● WORK INSTRUCTIONS:
Copy word for word the passage of the piece on sanctions against Russia below, starting with "If Sanctions Didn’t" and going on through "of actual war.".

● QUOTED PASSAGE:

╔══

If Sanctions Didn’t Stop the War, They Can Still Shape the Peace
After Ukraine’s allies decide how much to ratchet up pressure on Russia, they will face tough choices on how to ratchet down.
The world's biggest-ever experiment in economic statecraft is now underway, firmly knocking Russia back toward something resembling the isolated and impoverished Soviet Union of 50 years ago. Nothing will compare to the pain and suffering of Ukrainians through this invasion, but the damage to Russia and Russians will be unprecedented to anything short of actual war.
Ukraine's international allies now face two even more complex decisions as they seek to moderate a military attack almost entirely by economic means: when to escalate and when to pull back. If releasing pressure on Moscow seems unthinkable amid the current ghastly headlines, there will come a time when it will be the best way to change Russia’s behavior, and the thinking should begin now.
First, on escalation, a significant interruption in Russia’s oil and gas exports has always seemed like a red line neither side would cross, but that was several red lines ago. Oil majors like BP and Shell have now written down their Russian reserves, and oil traders are “self-sanctioning” by avoiding Russian transactions. Bipartisan support is building for a U.S. embargo on Russian oil and even Prime Minister Mario Draghi has suggested that gas-dependent Italy could weather an interruption in Russian imports.
Meanwhile, Vladimir Putin remains very much in his own escalation mode with little apparent concern for his country’s growth prospects. If sanctioning the Russian central bank renders its oil and gas revenues effectively unusable to prop up the domestic economy, why shouldn’t Moscow consider cutting off exports?

╚══

● DATA EXTRACT:
╔══

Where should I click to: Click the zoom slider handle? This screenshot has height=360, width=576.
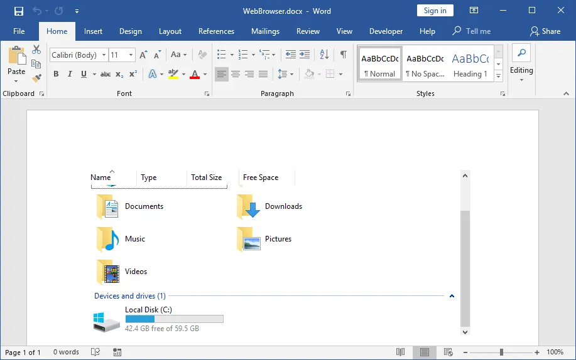[501, 352]
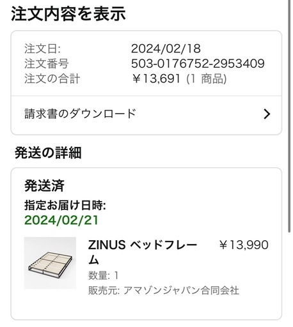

╚══

● SOLVED PROBLEM:
If Sanctions Didn’t Stop the War, They Can Still Shape the Peace
After Ukraine’s allies decide how much to ratchet up pressure on Russia, they will face tough choices on how to ratchet down.
The world's biggest-ever experiment in economic statecraft is now underway, firmly knocking Russia back toward something resembling the isolated and impoverished Soviet Union of 50 years ago. Nothing will compare to the pain and suffering of Ukrainians through this invasion, but the damage to Russia and Russians will be unprecedented to anything short of actual war.